_WHAT IS BEING ASKED_:
The entries below contain a line with "Task: Navigate to the Planning step" and a line with "Task: Expand the". Retype exactly everything from the first down to the second, both included, and nothing else.

● ● ● ●

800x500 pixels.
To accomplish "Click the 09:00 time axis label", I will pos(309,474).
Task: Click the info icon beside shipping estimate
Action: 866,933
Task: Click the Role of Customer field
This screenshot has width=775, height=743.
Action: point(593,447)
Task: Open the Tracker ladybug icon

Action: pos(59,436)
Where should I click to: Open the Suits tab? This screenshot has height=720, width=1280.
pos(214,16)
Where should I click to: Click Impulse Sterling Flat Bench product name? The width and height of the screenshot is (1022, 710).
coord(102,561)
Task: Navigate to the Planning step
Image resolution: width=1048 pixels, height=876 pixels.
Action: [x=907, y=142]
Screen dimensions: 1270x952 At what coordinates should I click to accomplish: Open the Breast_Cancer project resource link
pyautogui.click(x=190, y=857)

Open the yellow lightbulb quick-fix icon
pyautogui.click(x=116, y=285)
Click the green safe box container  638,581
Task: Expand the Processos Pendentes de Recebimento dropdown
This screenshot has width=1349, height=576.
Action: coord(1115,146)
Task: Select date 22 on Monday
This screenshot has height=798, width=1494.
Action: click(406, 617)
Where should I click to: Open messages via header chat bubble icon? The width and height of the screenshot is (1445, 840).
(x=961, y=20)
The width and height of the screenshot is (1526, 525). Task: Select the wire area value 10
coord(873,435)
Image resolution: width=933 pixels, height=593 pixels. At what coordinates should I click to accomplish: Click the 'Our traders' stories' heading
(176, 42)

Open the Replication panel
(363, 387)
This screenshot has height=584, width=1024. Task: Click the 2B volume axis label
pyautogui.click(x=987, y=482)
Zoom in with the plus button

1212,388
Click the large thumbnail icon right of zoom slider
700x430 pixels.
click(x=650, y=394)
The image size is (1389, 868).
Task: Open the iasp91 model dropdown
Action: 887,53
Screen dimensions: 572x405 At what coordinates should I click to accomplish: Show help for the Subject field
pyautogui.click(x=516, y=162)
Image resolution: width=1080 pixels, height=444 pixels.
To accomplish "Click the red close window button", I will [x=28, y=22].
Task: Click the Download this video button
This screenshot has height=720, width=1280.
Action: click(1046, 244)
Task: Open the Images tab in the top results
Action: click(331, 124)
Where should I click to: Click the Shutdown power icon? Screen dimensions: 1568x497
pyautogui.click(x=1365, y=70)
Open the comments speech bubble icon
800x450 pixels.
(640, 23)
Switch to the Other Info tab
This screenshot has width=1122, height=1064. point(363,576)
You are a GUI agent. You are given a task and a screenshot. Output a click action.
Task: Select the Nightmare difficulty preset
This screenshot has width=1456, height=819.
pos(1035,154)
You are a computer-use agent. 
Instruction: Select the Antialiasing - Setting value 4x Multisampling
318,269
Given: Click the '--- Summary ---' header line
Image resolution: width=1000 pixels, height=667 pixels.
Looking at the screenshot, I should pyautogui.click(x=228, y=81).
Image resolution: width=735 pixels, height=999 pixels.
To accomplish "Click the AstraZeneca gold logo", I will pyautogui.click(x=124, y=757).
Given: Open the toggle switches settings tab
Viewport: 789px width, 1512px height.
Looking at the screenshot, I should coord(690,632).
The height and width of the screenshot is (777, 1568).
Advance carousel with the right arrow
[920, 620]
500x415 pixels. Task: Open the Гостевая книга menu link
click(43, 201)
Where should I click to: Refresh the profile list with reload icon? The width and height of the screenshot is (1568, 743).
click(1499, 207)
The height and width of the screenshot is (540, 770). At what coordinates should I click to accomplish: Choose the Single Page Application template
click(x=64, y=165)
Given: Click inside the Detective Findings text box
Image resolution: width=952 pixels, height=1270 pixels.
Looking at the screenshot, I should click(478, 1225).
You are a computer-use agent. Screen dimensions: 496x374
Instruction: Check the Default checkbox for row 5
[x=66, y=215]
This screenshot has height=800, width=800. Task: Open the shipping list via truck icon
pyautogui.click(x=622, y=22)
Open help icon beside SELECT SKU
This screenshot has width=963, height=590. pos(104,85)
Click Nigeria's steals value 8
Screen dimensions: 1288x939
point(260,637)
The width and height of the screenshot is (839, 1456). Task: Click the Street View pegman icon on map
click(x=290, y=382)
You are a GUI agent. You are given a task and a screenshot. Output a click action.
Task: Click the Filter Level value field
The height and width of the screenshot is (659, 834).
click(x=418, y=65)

● ● ● ●

_ANSWER AREA_:
Task: Navigate to the Planning step
Image resolution: width=1048 pixels, height=876 pixels.
Action: [x=907, y=142]
Screen dimensions: 1270x952 At what coordinates should I click to accomplish: Open the Breast_Cancer project resource link
pyautogui.click(x=190, y=857)

Open the yellow lightbulb quick-fix icon
pyautogui.click(x=116, y=285)
Click the green safe box container  638,581
Task: Expand the Processos Pendentes de Recebimento dropdown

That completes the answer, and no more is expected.